[What you have to do]
Should a line below contain the word "This", report it.

[Material to process]
%%
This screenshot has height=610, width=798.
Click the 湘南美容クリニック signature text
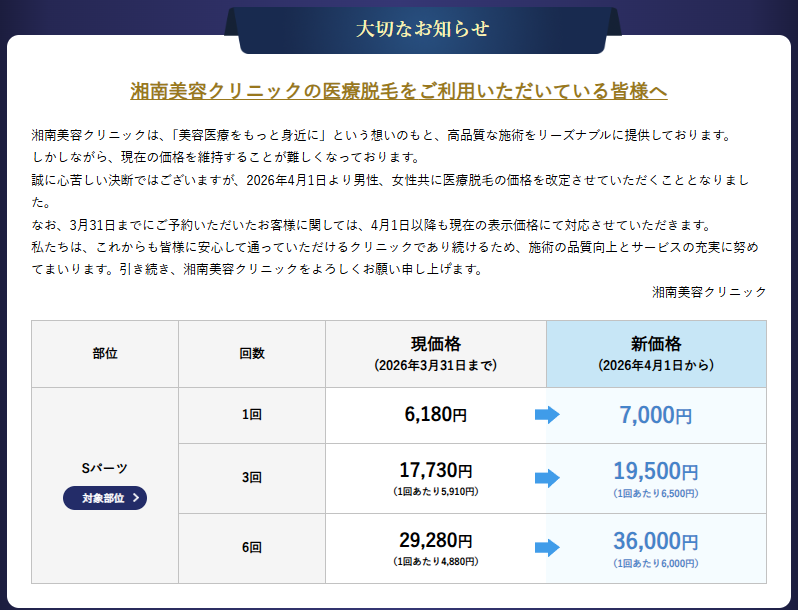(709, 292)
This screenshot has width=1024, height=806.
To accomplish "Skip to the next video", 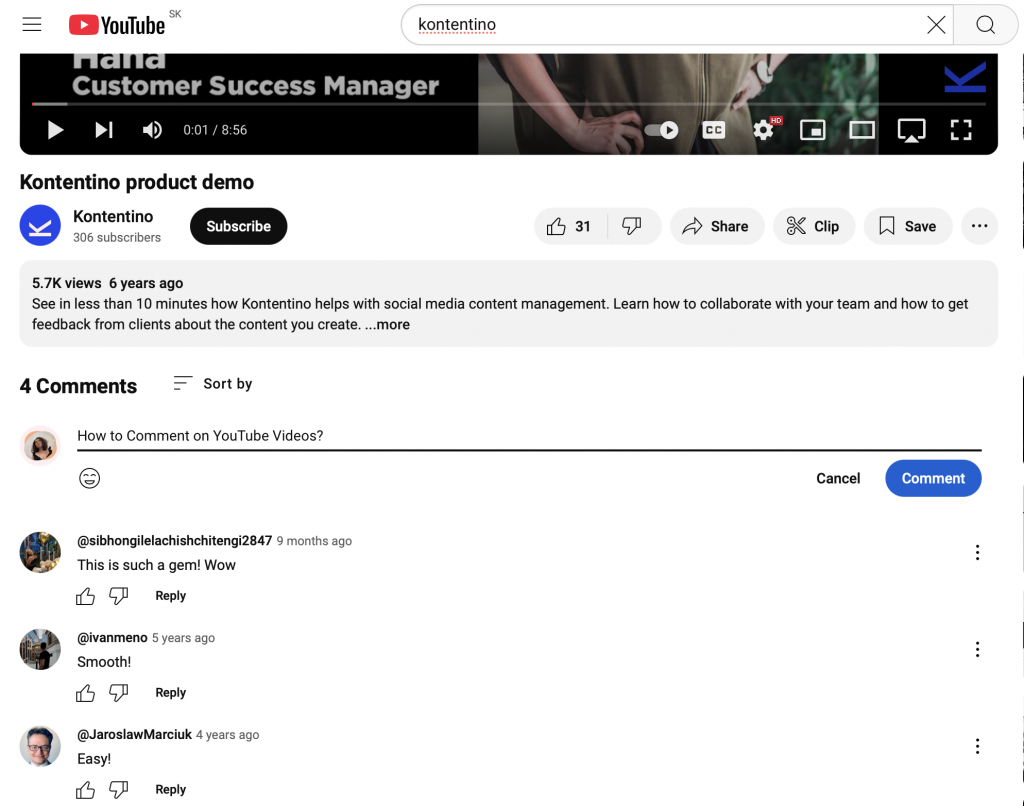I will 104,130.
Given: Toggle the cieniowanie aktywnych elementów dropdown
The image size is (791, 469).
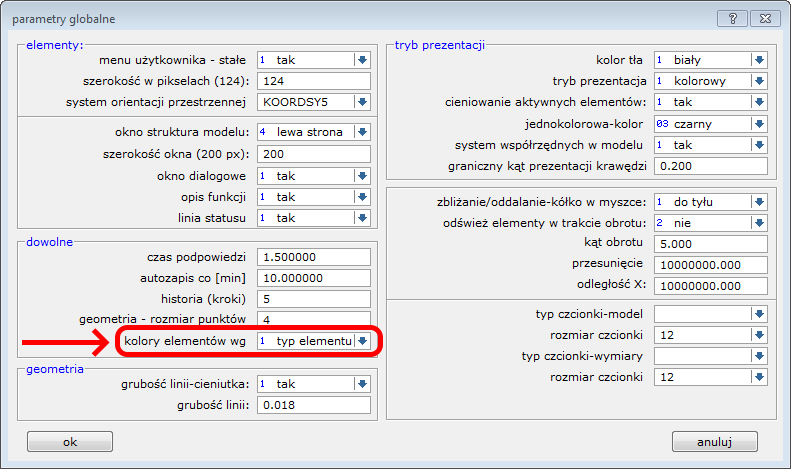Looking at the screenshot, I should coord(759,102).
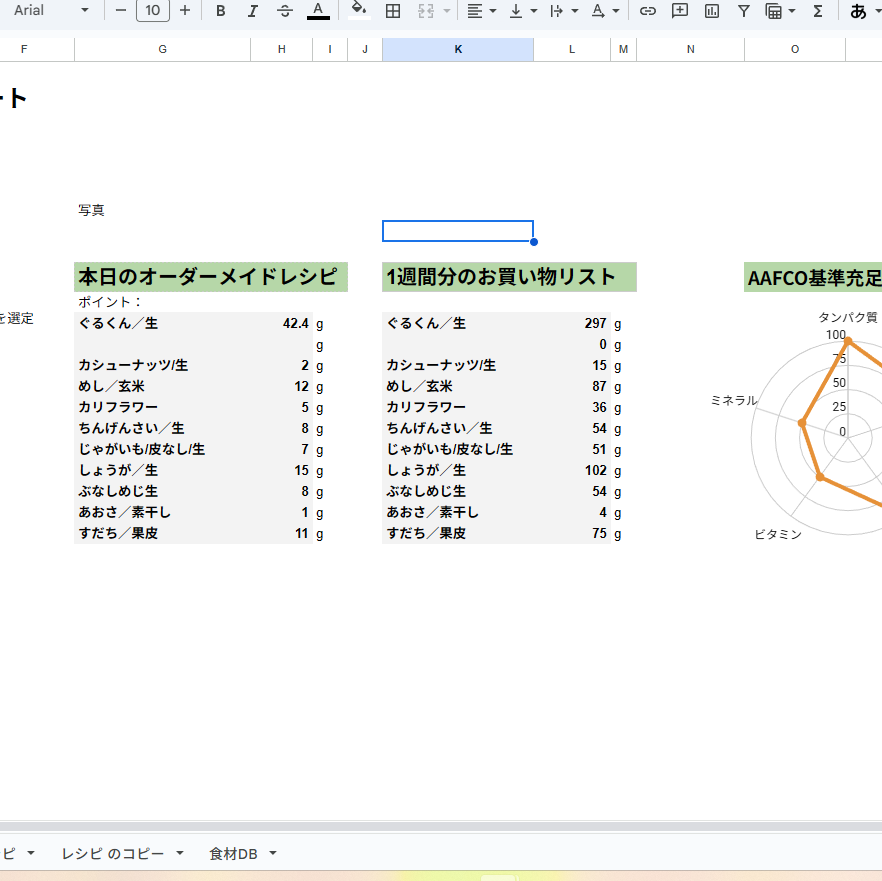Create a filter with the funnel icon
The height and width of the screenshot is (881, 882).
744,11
%%
[Written response]
This screenshot has height=610, width=798.
This screenshot has width=1024, height=806.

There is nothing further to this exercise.